• TASK DETAILS:
Word for word, restate the lines of the listing below from the line with "This screenshot has width=468, height=242." through the line with "You are a computer-use agent. 197x147 pixels.", and do not include the pictures.

• DATA:
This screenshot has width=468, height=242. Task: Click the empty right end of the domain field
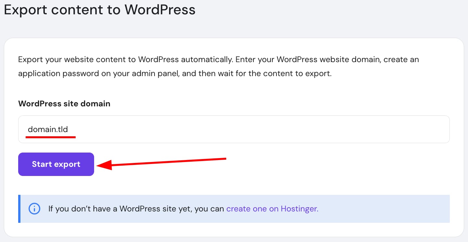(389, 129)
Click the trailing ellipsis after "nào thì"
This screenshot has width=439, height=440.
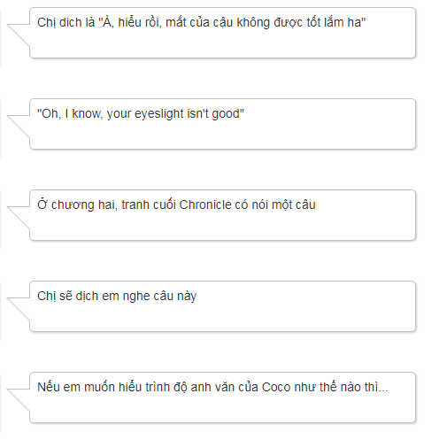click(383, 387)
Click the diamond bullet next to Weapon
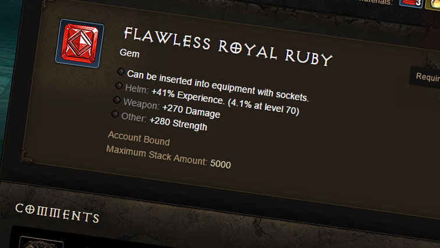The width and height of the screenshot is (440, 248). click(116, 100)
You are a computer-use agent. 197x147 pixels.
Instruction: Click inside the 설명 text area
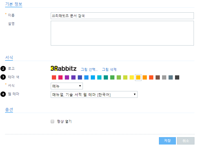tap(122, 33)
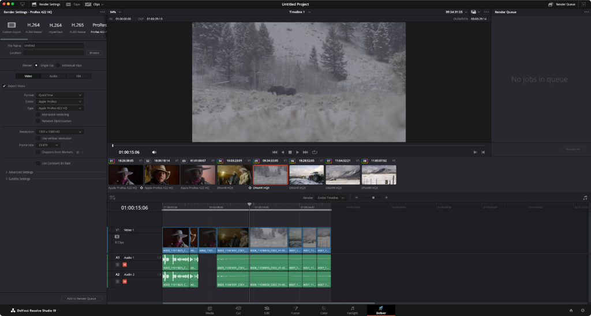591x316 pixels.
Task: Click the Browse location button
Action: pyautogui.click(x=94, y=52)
==
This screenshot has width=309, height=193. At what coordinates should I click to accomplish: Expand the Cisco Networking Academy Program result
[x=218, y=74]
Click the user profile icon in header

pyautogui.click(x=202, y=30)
==
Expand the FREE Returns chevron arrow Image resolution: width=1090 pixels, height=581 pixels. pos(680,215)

• ANSWER FOR THE TASK:
This screenshot has width=468, height=242. Task: Click the empty right end of the domain field
(389, 129)
Click the trailing ellipsis after "nào thì"
This screenshot has width=439, height=440.
click(383, 387)
Click the diamond bullet next to Weapon
The width and height of the screenshot is (440, 248). click(116, 100)
You are a computer-use agent. 197x147 pixels.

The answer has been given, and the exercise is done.